Холм к северу от города был так ярко освещен, что, находясь у его подножия, где в экипаже я поджидал Кюни, можно было сосчитать стволы сосен, растущих на вершине. Павильон и все домики, расположенные на склоне холма, были отчетливо видны.

Яркий отблеск пожара на крышах отдельных зданий. Невозмутимость гренадера с бивуака; указывая на дом, который отделяли от горящего здания пятьдесят - шестьдесят других домов, он заметил: "Огонь придет и сюда". Мы узнали, что сорок домов уже сгорело. Поначалу кто-то сказал, что три офицера гвардейской легкой кавалерии сгорели в аббатстве, упившись найденным там вином. Потом, кажется, выяснилось, что это был всего лишь один вахмистр, который сильно обгорел, но еще жив.

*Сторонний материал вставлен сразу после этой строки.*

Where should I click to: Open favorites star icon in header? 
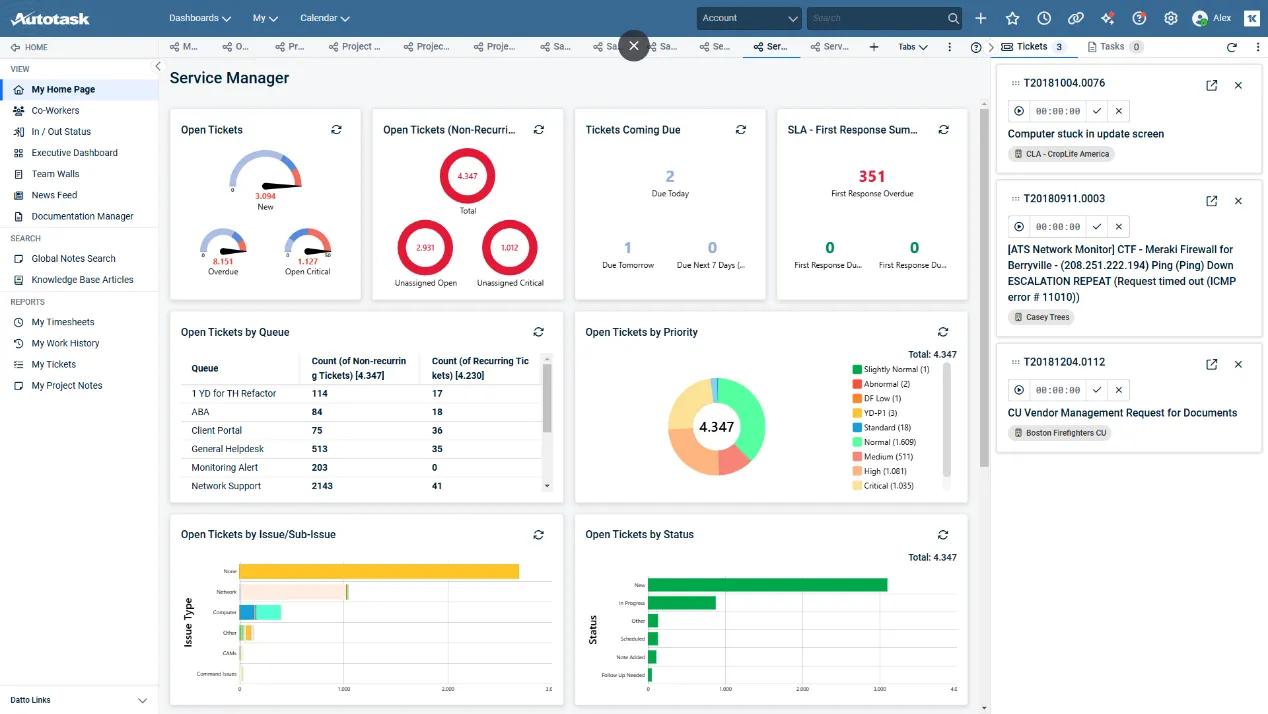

Это ужас, но ужас забавный, если можно так выразиться. А вот вчерашний ужас был действительно ужасен, до тошноты.

Мы прибыли в Вельс около пяти часов и очень удобно разместились у гостеприимного хозяина. Приехали мы в легкой коляске. Крестьяне, ехавшие с нашим багажом, обрезали постромки и бросили повозку посреди дороги.

Шарль со смехом сообщил нам об этом. Он зубоскалит по поводу любого происшествия - неплохой способ оправдывать свое бездействие, когда надо помочь беде. Этот плут Стендаль, о котором я и думаю и говорю много плохого и которого я, тем не менее, люблю, иногда похож на Шарля. Я в мрачном настроении прогуливался по большой и темной хозяйской комнате, думая о том, как бы наш денщик Жан-дезертир опять не дезертировал, прихватив с собой самое лучшее из наших чемоданов, когда прибыла наша повозка, запряженная лошадьми одного хирурга, знакомого Кюни.

В три часа мы выехали из Вельса в Эберсбург через Траун. Восхитительная дорога, расположенная в долине, окаймленной красивыми холмами, но однообразно плоской, и так вплоть до верстового столба, у которого лежит труп. Мы сворачиваем направо, дорога становится более трудной, повозки теснятся и наконец растягиваются длинной цепочкой. В конце концов мы подъезжаем к очень длинному деревянному мосту, перекинутому через усеянный мелями Траун.

Корпус маршала Массены жестоко дрался за этот мост, и, говорят, совершенно напрасно, так как император обошел его.

Въехав на мост, мы увидели трупы людей и лошадей; около тридцати лежало на самом мосту; пришлось большое количество их сбросить в реку, необычайно широкую в этом месте; посреди нее, шагов на четыреста ниже моста, стояла прямо и неподвижно лошадь - странное впечатление. Город Эберсбург, весь охваченный огнем, догорал. На улице, по которой мы ехали, валялись трупы, в большинстве французы и почти все обгоревшие. Были среди них настолько обуглившиеся, что они потеряли даже форму человеческого скелета. В нескольких местах они лежали грудами; я рассматривал их лица. На мосту лежал мертвый немец с открытыми глазами; мужество, преданность и немецкое добродушие были написаны на этом лице, выражавшем лишь легкую грусть.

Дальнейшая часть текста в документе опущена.